Production expense in the quarter was recorded at $3.34 per BOE, down 12% from the year-ago figure.
Realized Prices Decline
Realized prices for natural gas plunged 52% to 88 cents per thousand cubic feet, and the same for crude oil and NGL fell 10% and 58% year over year to $52.71 and $10.80 per barrel, respectively.
As of Sep 30, 2019, the company had cash and cash equivalents of $23.9 million. Net long-term debt was almost $2 billion, which represents a debt-to-capitalization ratio of almost 33.8%.
Cimarex's adjusted cash flow from operating activities totaled $360.7 million, down from $388.7 million in the prior-year quarter. The company spent almost $296 million on exploration and development in the September quarter, of which 84% was directed toward the Permian Basin.
Cimarex projects total production for the December quarter of 2019 in the range of 272-292 MBOED. The company also issued its projections of oil equivalent productions for 2019 in the band of 274-278 MBOED.

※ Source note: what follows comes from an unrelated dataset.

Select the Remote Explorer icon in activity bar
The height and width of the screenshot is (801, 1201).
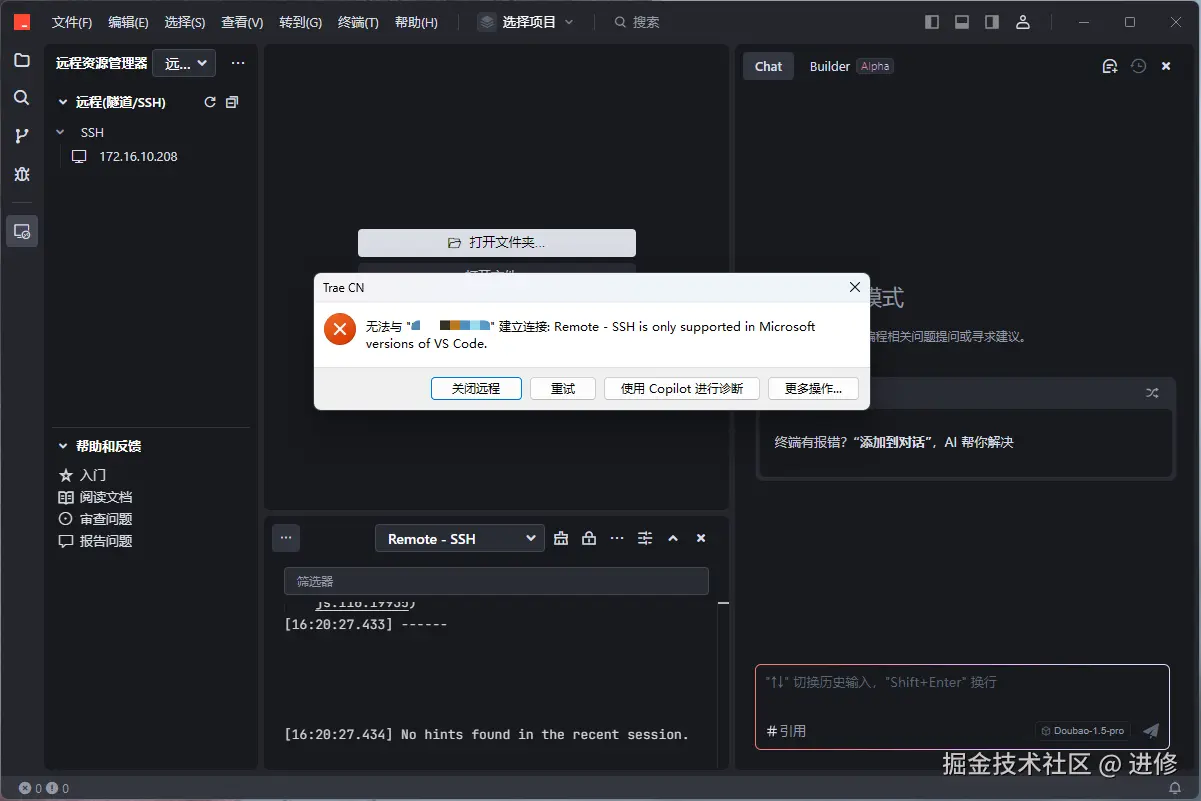pyautogui.click(x=21, y=231)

For 2019, the company lowered its guidance for capital spending on exploration & development activities by 4% to the range of $1.3-$1.4 billion. Cimarex is expected to invest $70 million in midstream operations in 2019. Production expense per BOE is expected in the range of $3.30-$3.55 for 2019.
Assuming WTI crude price at $50 per barrel and NYMEX gas price at $2.50, the company expects Permian operations to generate strong free cash flows.
How Have Estimates Been Moving Since Then?
In the past month, investors have witnessed a downward trend in estimates revision.
Currently, Cimarex has an average Growth Score of C, though it is lagging a lot on the Momentum Score front with an F. However, the stock was allocated a grade of A on the value side, putting it in the top 20% for this investment strategy.
Overall, the stock has an aggregate VGM Score of C. If you aren't focused on one strategy, this score is the one you should be interested in.
Estimates have been trending downward for the stock, and the magnitude of these revisions indicates a downward shift. Notably, Cimarex has a Zacks Rank #3 (Hold). We expect an in-line return from the stock in the next few months.